→ Work order
Continue the article below on how government funding changes will affect post-16 science qualifications in England, starting right after its final sentence.

→ Document extract
======

Experts weigh in on how changes in government funding will affect technical qualifications offered in science
There’s a shake-up taking place in post-16 education. The government says it wants to simplify the qualifications landscape for 16–19 year-olds to reduce the complexity, overlap and variable quality of current offerings.
Alongside apprenticeships, the plan is to have technical T-levels and academic A-levels as the main qualification options in England. These will provide ‘a ladder of opportunity for young people from all backgrounds, so every qualification leads to a rewarding career, either through higher education or skilled work,’ says a spokesperson for the Department for Education (DfE).
Qualifications that overlap with T-levels and most small vocational qualifications – equivalent to one A-level – are expected to lose funding. From 2025, there will be no two to three A-level equivalent alternatives in health or science. These will mostly be BTECs and Cambridge Technicals. The DfE says students who take A-levels have better continuation rates and progression than students who take BTECs (although these have recently been reformed to make them more rigorous).
Some simplification of qualification options is welcomed, but a range of voices in education have cautioned against defunding BTECs until T-levels are properly established. There’s also concern that a binary split between technical and academic routes will narrow student options.

======

→ Data excerpt
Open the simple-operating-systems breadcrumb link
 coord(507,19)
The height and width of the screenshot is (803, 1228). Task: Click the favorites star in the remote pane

======

→ Answer box
The BTEC is focused on more assignment-based assessment, which is much more reflective of how people work in the real world
Katie Dryden-Holt, who leads the vocational skills programme at the Royal Society of Chemistry, explains that T-levels don’t do the job of BTECs. ‘There’s a great range of different units available, so employers (in the case of apprenticeships) or learners can tailor the programme.’ In contrast, the content of T-levels is mandatory once a specialism – food science, lab science or metrology – is selected. Specialisms imply making career choices much earlier, and a narrowing of knowledge, whereas a 3 A-level equivalent BTEC would cover all three sciences and other topics, such as forensics or medical physics.
Different student cohorts
Assessment differs too, says Katie. ‘If you are a learner who does not do well with exam-based assessment [and] you have to choose between A-levels and T-levels, you’re kind of between a rock and a hard place. Whereas the BTEC is focused on more assignment-based assessment, which is much more reflective of how people work in the real world.’
Amy Brewer, a science subject advisor at OCR who has taught A-levels and vocational qualifications, says schools will have to think about how they structure courses because the cohort of students will be different and students prepare in a different way for A-levels, A-levels with an Alternative Academic Qualification (AAQ) and T-levels. T-level entry requirements are also tougher than for BTECs, where programmes would have accommodated students repeating English or maths GCSEs.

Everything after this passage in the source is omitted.